**What to do:**
Render the part of the data that opens with the line containing "Select the baidu.com" and closes with the line containing "pos(901,808)" as a two-column CSV with columns request and answer. Give one row for each request in that part, with each field quoted and any line breaks replaced by spaces.

(Item position data)

## begin

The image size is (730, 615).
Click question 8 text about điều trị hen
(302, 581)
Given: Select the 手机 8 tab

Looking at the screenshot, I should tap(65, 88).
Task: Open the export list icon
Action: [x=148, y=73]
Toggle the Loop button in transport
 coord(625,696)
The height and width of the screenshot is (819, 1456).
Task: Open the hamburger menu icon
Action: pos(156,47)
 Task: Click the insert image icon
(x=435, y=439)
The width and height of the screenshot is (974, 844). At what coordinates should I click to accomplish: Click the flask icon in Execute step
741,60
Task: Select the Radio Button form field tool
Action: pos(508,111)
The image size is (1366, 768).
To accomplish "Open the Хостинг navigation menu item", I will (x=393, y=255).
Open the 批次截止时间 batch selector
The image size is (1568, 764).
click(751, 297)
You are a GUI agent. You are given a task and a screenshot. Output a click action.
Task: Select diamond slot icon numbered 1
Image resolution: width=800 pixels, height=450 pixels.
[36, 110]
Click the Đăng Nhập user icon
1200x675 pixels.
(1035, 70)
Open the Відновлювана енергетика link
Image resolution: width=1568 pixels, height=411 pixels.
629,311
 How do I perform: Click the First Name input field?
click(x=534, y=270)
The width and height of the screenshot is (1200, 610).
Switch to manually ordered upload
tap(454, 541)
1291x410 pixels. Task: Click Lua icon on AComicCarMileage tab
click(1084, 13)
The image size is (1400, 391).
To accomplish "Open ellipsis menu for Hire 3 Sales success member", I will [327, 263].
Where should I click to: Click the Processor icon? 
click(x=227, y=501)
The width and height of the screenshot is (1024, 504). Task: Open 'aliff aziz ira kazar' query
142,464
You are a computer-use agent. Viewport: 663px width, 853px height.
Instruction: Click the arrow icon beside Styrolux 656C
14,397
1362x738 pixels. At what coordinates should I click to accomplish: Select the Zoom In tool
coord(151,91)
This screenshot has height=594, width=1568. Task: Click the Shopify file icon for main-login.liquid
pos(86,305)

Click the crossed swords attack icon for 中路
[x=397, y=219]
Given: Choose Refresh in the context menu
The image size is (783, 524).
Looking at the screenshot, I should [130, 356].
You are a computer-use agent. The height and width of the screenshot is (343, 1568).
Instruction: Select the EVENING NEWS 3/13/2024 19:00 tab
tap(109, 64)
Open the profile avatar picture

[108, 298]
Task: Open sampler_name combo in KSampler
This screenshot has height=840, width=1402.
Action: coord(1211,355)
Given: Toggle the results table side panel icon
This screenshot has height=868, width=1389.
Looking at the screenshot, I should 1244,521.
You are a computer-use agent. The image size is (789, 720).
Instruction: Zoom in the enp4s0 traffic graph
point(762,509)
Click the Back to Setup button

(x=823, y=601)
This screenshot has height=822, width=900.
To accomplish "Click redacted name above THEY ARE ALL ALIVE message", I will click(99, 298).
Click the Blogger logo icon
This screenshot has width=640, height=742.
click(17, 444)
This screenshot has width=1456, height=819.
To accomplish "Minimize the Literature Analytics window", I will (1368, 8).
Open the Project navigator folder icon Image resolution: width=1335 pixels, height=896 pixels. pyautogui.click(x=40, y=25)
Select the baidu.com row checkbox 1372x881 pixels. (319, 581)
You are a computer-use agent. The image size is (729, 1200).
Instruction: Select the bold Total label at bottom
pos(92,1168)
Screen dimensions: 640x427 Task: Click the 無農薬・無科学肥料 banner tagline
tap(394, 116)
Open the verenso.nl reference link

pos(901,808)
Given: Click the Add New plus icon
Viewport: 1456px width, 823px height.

## end

**Exercise response:**
request,answer
"Select the baidu.com row checkbox 1372x881 pixels.","(319, 581)"
"You are a computer-use agent. The image size is (729, 1200). Instruction: Select the bold Total label at bottom","pos(92,1168)"
"Screen dimensions: 640x427 Task: Click the 無農薬・無科学肥料 banner tagline","tap(394, 116)"
"Open the verenso.nl reference link","pos(901,808)"